In the afterword to Automatic Souls, Andrew Brenza describes the structure of his work as imparting “the delusion of meaning” on the reader. Consisting of enthralling typographic glyphs paired on the page with sparse, impactful text, the experience of reading/viewing this work is defined precisely by that nebulous thing we call “meaning”. To what extent are the images and text related to one another? Should one allow the text to create any kind of linear, narrative effect on the experience? This work is highly interpretable, and it is in that fact that one can find its efficacy.

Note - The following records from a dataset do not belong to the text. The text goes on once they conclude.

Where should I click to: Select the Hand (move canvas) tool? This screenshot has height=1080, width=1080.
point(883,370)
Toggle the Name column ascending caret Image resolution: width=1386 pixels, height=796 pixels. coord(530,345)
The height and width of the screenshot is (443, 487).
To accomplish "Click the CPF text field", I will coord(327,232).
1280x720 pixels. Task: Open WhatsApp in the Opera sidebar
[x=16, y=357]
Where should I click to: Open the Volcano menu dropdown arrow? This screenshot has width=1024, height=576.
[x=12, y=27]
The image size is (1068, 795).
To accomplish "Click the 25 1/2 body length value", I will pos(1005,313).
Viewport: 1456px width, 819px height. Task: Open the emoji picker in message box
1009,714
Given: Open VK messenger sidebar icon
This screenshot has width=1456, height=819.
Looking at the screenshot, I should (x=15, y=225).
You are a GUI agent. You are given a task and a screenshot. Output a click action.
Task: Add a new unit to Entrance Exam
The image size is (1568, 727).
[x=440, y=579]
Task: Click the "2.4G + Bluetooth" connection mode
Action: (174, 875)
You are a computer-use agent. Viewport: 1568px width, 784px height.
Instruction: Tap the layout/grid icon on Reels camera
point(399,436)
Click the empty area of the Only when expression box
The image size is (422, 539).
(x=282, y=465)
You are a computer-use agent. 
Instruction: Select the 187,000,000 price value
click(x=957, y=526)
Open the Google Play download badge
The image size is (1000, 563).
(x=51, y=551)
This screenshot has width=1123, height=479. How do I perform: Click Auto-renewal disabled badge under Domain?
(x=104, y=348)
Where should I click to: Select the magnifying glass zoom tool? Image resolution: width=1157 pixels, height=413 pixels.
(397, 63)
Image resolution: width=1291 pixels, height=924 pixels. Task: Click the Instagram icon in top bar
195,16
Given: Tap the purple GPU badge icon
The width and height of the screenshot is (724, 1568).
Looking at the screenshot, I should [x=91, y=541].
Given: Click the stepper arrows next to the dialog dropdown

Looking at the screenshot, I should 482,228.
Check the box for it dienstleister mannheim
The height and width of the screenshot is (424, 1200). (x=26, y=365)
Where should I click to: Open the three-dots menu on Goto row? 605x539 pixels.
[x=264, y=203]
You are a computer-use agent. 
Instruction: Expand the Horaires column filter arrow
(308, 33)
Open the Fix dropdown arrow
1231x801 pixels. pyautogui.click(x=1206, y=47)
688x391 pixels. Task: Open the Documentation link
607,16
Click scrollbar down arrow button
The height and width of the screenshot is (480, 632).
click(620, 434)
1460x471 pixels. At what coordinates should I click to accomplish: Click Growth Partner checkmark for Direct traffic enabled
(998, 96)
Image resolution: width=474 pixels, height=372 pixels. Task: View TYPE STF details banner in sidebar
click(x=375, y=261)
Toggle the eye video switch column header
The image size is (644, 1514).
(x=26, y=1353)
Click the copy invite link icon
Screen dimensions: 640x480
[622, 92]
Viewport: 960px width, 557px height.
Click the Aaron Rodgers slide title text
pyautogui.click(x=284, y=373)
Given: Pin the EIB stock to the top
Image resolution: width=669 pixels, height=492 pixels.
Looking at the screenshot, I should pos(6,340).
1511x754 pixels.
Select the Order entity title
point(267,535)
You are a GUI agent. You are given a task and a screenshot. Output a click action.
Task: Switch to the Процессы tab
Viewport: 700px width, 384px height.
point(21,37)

Automatic Souls begins with a kind of formality and elegance: defined, circumscribed images with text placed neatly below. Some of the book’s greatest moments (in my view) come from these situations – sparse, emotionally resonant textual lines (“the fact of body / not enough light”) are paired (?) with images which both defy and illuminate meaning. As the work progresses, the clear relationship between image and text is revealed to be, if not artificial, then at the very least highly malleable – by the end of the final section, images of typographic humanoids fly chaotically across the pages, with the text fitting in wherever it can find some room. As such, the meaning breaks down, finds its limit, and is exposed (as Brenza says) as “delusion”.
Creating work which plays with the ambiguous nature of knowledge and meaning can certainly be a difficult needle to thread. Too often one descends into pointless nihilism, or obscurity for its own sake. This is not the case with Brenza’s Automatic Souls – not only is there an earnest vitality to this work’s exploration of meaning, but there is a visceral beauty as well. It is a highly noteworthy book, and for all of those who enjoy true experimentation, it comes highly recommended.
– Ethan Vilu
Andrew Brenza’s “Automatic Souls” is available in an edition of 99 from Timglaset Editions.